Today I woke up with the flu, I think. All of my bones and my muscles ached and even just rubbing my arm hurt, barely brushing it. I had to work at 9am so I took some Ibuprofen and fought it through. I was sweating with goosebumps when I got there, I looked terrible. My metro trainer was sympathetic and concerned, it was sweet.
Sometimes I feel like I put off this big show, like I know everything that is going on and I can conquer any challenge because I am that girl, that girl who has it together and is driven. I have been realizing lately that I dont always want to be that girl. It is empowering to start something and finish it with pride. I really like that feeling. But what about the feeling of taking on impossible tasks? Why do I put myself in situations that leave me feeling so out of control and worthess? Sometimes I try and do things that I think are fun or should be done or try to change things that need to be changed. And then I am anxious. And I wait around for someone to come along and tell me I messed up, I wasn't supposed to do that, I am not allowed to give myself so much credit.
Anxiety. Why is that all of a sudden my life and the lives around me are filled with so much anxiety? What is it about freedom that scares us so much?

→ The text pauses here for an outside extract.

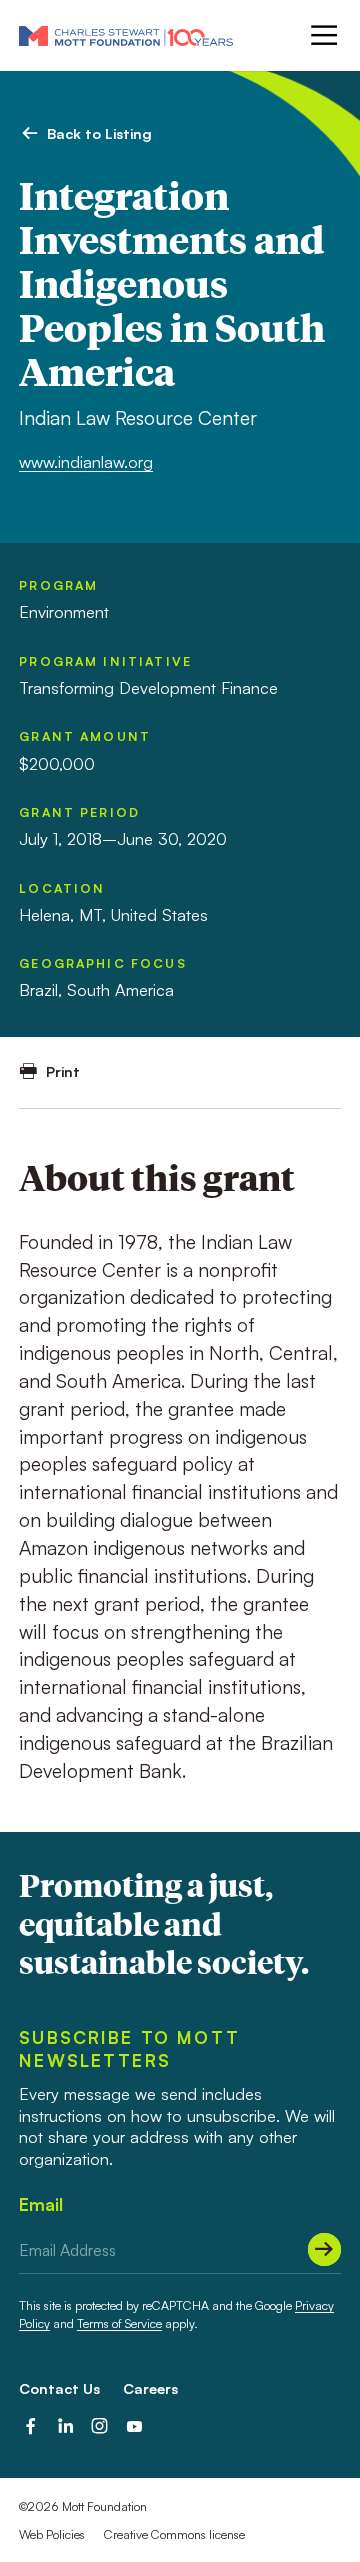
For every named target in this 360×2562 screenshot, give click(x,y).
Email (41, 2204)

What is it about taking life full on, with two bare hands and senseless jobs, with richness in friendship and changing surroundings, that cradles and humiliates us? . Oregon is supposed the be the best thing that is going to happen to me. But what if its not? What if I am casting all my hopes into something that will fail me? I am terrified of moving there. All those logical questions haunt my mind: will I find a job, will I make new friends, will I find a niche, will I like it, will I be homesick, will everything work out? I want more than anything else for my beautiful future to begin there. I am putting so much on the line for it. I am leaving so much behind for it. I am so anxious.
Everything is changing these days. Shifting ever so slightly that I barely notice. My body, my health, my attitude about things I once loved. My mind is slowly detatching itself, I think, from the past, from normalcy, from home. So this is the process of becoming an adult, every man an island. I want more than anything to find someone with which to share my island. This is my biggest hope for Oregon. And my biggest fear.